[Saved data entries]

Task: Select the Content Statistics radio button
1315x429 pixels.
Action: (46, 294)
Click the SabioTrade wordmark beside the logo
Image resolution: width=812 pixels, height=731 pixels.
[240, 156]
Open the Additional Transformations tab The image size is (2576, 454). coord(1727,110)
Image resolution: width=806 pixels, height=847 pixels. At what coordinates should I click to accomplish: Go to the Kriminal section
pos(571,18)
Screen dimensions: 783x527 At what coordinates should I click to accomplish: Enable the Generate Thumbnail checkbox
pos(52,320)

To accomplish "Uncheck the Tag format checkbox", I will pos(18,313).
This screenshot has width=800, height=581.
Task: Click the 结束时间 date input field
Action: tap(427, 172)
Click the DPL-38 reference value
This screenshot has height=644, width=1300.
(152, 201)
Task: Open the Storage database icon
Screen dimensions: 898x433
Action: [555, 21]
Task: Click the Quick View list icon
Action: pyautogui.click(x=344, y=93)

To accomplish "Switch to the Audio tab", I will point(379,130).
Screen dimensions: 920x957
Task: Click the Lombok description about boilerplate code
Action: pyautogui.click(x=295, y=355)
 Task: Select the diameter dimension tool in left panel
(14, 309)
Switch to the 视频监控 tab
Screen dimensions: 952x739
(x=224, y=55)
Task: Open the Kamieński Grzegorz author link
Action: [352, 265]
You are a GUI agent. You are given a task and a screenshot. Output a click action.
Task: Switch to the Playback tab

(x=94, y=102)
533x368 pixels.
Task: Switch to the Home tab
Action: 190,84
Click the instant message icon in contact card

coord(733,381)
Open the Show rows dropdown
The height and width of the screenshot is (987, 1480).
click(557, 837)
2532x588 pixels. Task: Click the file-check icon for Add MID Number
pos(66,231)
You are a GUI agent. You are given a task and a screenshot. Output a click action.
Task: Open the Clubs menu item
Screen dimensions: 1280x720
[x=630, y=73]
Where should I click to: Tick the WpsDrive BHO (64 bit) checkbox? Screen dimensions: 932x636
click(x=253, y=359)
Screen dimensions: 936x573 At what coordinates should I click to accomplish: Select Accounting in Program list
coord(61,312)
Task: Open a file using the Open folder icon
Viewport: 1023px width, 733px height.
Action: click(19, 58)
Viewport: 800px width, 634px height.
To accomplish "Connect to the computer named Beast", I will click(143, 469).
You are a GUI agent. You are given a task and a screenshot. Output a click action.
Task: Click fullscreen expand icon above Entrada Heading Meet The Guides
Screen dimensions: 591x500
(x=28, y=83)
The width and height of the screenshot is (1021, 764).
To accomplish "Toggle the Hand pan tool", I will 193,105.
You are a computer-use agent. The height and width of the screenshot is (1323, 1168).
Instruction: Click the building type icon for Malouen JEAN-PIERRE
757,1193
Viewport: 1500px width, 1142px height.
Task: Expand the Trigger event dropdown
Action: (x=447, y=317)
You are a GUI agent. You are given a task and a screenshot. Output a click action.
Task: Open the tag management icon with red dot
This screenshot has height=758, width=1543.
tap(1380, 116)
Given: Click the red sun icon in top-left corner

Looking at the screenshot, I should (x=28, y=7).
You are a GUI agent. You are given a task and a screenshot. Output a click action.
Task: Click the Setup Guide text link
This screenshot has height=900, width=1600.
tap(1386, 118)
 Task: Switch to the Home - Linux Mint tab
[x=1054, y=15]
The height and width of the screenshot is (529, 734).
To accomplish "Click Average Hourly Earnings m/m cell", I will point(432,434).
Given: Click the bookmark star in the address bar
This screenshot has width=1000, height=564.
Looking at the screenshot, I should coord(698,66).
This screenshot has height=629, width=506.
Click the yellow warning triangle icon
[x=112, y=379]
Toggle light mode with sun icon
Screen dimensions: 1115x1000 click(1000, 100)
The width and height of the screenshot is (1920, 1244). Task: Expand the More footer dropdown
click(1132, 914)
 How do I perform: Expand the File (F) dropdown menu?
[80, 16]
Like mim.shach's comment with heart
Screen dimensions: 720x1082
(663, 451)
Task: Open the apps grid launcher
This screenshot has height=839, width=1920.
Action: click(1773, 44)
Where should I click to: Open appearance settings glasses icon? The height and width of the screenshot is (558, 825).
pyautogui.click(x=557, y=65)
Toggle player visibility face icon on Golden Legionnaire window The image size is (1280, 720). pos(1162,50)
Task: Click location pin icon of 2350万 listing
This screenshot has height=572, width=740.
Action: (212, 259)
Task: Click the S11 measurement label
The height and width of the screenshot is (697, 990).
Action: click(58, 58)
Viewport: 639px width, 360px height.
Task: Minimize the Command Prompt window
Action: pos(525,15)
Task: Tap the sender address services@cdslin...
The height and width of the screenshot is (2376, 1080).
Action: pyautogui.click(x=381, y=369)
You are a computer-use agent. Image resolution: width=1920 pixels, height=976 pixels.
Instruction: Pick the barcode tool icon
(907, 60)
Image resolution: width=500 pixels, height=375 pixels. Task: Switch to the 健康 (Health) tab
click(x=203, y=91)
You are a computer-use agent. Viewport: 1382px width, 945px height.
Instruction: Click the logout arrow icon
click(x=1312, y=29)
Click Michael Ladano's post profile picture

[About this exercise] Copy the data above. Keep each line exact.

[Exercise answer]
Task: Select the Content Statistics radio button
1315x429 pixels.
Action: (46, 294)
Click the SabioTrade wordmark beside the logo
Image resolution: width=812 pixels, height=731 pixels.
[240, 156]
Open the Additional Transformations tab The image size is (2576, 454). coord(1727,110)
Image resolution: width=806 pixels, height=847 pixels. At what coordinates should I click to accomplish: Go to the Kriminal section
pos(571,18)
Screen dimensions: 783x527 At what coordinates should I click to accomplish: Enable the Generate Thumbnail checkbox
pos(52,320)

To accomplish "Uncheck the Tag format checkbox", I will pos(18,313).
This screenshot has width=800, height=581.
Task: Click the 结束时间 date input field
Action: tap(427, 172)
Click the DPL-38 reference value
This screenshot has height=644, width=1300.
(152, 201)
Task: Open the Storage database icon
Screen dimensions: 898x433
Action: [555, 21]
Task: Click the Quick View list icon
Action: pyautogui.click(x=344, y=93)

To accomplish "Switch to the Audio tab", I will point(379,130).
Screen dimensions: 920x957
Task: Click the Lombok description about boilerplate code
Action: pyautogui.click(x=295, y=355)
 Task: Select the diameter dimension tool in left panel
(14, 309)
Switch to the 视频监控 tab
Screen dimensions: 952x739
(x=224, y=55)
Task: Open the Kamieński Grzegorz author link
Action: [352, 265]
You are a GUI agent. You are given a task and a screenshot. Output a click action.
Task: Switch to the Playback tab

(x=94, y=102)
533x368 pixels.
Task: Switch to the Home tab
Action: 190,84
Click the instant message icon in contact card

coord(733,381)
Open the Show rows dropdown
The height and width of the screenshot is (987, 1480).
click(557, 837)
2532x588 pixels. Task: Click the file-check icon for Add MID Number
pos(66,231)
You are a GUI agent. You are given a task and a screenshot. Output a click action.
Task: Open the Clubs menu item
Screen dimensions: 1280x720
[x=630, y=73]
Where should I click to: Tick the WpsDrive BHO (64 bit) checkbox? Screen dimensions: 932x636
click(x=253, y=359)
Screen dimensions: 936x573 At what coordinates should I click to accomplish: Select Accounting in Program list
coord(61,312)
Task: Open a file using the Open folder icon
Viewport: 1023px width, 733px height.
Action: click(19, 58)
Viewport: 800px width, 634px height.
To accomplish "Connect to the computer named Beast", I will click(143, 469).
You are a GUI agent. You are given a task and a screenshot. Output a click action.
Task: Click fullscreen expand icon above Entrada Heading Meet The Guides
Screen dimensions: 591x500
(x=28, y=83)
The width and height of the screenshot is (1021, 764).
To accomplish "Toggle the Hand pan tool", I will 193,105.
You are a computer-use agent. The height and width of the screenshot is (1323, 1168).
Instruction: Click the building type icon for Malouen JEAN-PIERRE
757,1193
Viewport: 1500px width, 1142px height.
Task: Expand the Trigger event dropdown
Action: (x=447, y=317)
You are a GUI agent. You are given a task and a screenshot. Output a click action.
Task: Open the tag management icon with red dot
This screenshot has height=758, width=1543.
tap(1380, 116)
Given: Click the red sun icon in top-left corner

Looking at the screenshot, I should (x=28, y=7).
You are a GUI agent. You are given a task and a screenshot. Output a click action.
Task: Click the Setup Guide text link
This screenshot has height=900, width=1600.
tap(1386, 118)
 Task: Switch to the Home - Linux Mint tab
[x=1054, y=15]
The height and width of the screenshot is (529, 734).
To accomplish "Click Average Hourly Earnings m/m cell", I will point(432,434).
Given: Click the bookmark star in the address bar
This screenshot has width=1000, height=564.
Looking at the screenshot, I should coord(698,66).
This screenshot has height=629, width=506.
Click the yellow warning triangle icon
[x=112, y=379]
Toggle light mode with sun icon
Screen dimensions: 1115x1000 click(1000, 100)
The width and height of the screenshot is (1920, 1244). Task: Expand the More footer dropdown
click(1132, 914)
 How do I perform: Expand the File (F) dropdown menu?
[80, 16]
Like mim.shach's comment with heart
Screen dimensions: 720x1082
(663, 451)
Task: Open the apps grid launcher
This screenshot has height=839, width=1920.
Action: click(1773, 44)
Where should I click to: Open appearance settings glasses icon? The height and width of the screenshot is (558, 825).
pyautogui.click(x=557, y=65)
Toggle player visibility face icon on Golden Legionnaire window The image size is (1280, 720). pos(1162,50)
Task: Click location pin icon of 2350万 listing
This screenshot has height=572, width=740.
Action: (212, 259)
Task: Click the S11 measurement label
The height and width of the screenshot is (697, 990).
Action: click(58, 58)
Viewport: 639px width, 360px height.
Task: Minimize the Command Prompt window
Action: pos(525,15)
Task: Tap the sender address services@cdslin...
The height and width of the screenshot is (2376, 1080).
Action: pyautogui.click(x=381, y=369)
You are a computer-use agent. Image resolution: width=1920 pixels, height=976 pixels.
Instruction: Pick the barcode tool icon
(907, 60)
Image resolution: width=500 pixels, height=375 pixels. Task: Switch to the 健康 (Health) tab
click(x=203, y=91)
You are a computer-use agent. Viewport: 1382px width, 945px height.
Instruction: Click the logout arrow icon
click(x=1312, y=29)
Click Michael Ladano's post profile picture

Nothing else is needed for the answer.